• _Stated task 1_: In the deploy notes, what path does the script use for its lock file?
• _Stated task 2_: Please copy the deploy notes word for word, beginning at the words "Install /opt/twilight/deploy.sh, chmod" and stopping after "deploy script (reference)".

• _Extracted text_:
********

Install /opt/twilight/deploy.sh, chmod 755, owned by deploy:deploy.
docker login ghcr.io once with a read-only PAT stored in /home/deploy/.docker/config.json (or DOCKER_CONFIG env on deploy invocation).
compose.yml and .env live under /opt/twilight, owned by deploy.

ECS deploy script (reference)

bash

#!/usr/bin/env bash
set -euo pipefail

# SSH_ORIGINAL_COMMAND is set by sshd when forced-command is in effect.
# Workflow sends: "deploy sha-abc1234"
NEW_TAG="${SSH_ORIGINAL_COMMAND##* }"
[[ "$NEW_TAG" =~ ^(sha-[a-f0-9]{7}|latest|main|v[0-9]+\.[0-9]+\.[0-9]+)$ ]] || {
  echo "invalid tag: $NEW_TAG" >&2; exit 2;
}

cd /opt/twilight
ENV_FILE=.env
LOCK=/tmp/twilight-deploy.lock

exec 9>"$LOCK"

********

• _Entries_:
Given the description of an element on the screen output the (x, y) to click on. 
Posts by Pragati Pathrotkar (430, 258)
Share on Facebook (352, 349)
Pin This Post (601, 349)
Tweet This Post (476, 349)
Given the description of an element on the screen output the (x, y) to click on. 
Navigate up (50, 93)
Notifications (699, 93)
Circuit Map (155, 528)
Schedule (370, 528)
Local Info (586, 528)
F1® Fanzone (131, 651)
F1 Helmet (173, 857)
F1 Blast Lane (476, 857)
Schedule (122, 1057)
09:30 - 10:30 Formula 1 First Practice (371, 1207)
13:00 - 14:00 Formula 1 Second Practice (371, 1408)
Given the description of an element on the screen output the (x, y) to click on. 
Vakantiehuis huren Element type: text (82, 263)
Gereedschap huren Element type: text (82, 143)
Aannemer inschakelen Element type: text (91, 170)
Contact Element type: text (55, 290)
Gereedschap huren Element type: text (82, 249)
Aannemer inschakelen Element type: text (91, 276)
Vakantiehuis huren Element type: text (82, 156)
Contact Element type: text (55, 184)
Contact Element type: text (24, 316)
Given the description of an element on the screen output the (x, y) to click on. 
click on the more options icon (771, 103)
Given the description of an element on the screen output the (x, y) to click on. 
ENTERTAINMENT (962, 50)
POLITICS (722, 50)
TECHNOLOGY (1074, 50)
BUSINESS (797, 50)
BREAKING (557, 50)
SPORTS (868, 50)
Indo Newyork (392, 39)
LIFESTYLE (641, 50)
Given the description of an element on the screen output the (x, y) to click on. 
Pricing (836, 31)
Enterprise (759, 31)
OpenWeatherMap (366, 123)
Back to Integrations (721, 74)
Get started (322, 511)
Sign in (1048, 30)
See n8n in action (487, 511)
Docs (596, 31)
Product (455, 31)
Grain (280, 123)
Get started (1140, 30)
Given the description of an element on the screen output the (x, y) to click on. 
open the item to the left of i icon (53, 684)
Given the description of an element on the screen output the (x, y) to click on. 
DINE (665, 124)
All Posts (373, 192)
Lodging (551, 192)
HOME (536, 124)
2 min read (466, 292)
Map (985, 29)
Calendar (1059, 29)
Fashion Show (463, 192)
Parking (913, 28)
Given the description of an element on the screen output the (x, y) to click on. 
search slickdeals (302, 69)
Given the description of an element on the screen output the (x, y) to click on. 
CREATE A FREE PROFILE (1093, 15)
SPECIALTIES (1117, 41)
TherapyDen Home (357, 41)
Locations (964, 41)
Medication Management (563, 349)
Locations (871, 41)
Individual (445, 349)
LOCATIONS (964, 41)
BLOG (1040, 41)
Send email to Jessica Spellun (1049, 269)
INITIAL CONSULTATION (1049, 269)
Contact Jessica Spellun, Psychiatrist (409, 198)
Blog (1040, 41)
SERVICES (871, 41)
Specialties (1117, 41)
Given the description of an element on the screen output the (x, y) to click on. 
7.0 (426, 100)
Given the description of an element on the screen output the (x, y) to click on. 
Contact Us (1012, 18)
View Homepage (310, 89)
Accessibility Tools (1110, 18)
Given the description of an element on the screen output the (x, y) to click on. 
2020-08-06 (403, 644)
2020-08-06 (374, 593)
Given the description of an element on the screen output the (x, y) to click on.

********

• _Task response 1_: /tmp/twilight-deploy.lock

• _Task response 2_:
Install /opt/twilight/deploy.sh, chmod 755, owned by deploy:deploy.
docker login ghcr.io once with a read-only PAT stored in /home/deploy/.docker/config.json (or DOCKER_CONFIG env on deploy invocation).
compose.yml and .env live under /opt/twilight, owned by deploy.

ECS deploy script (reference)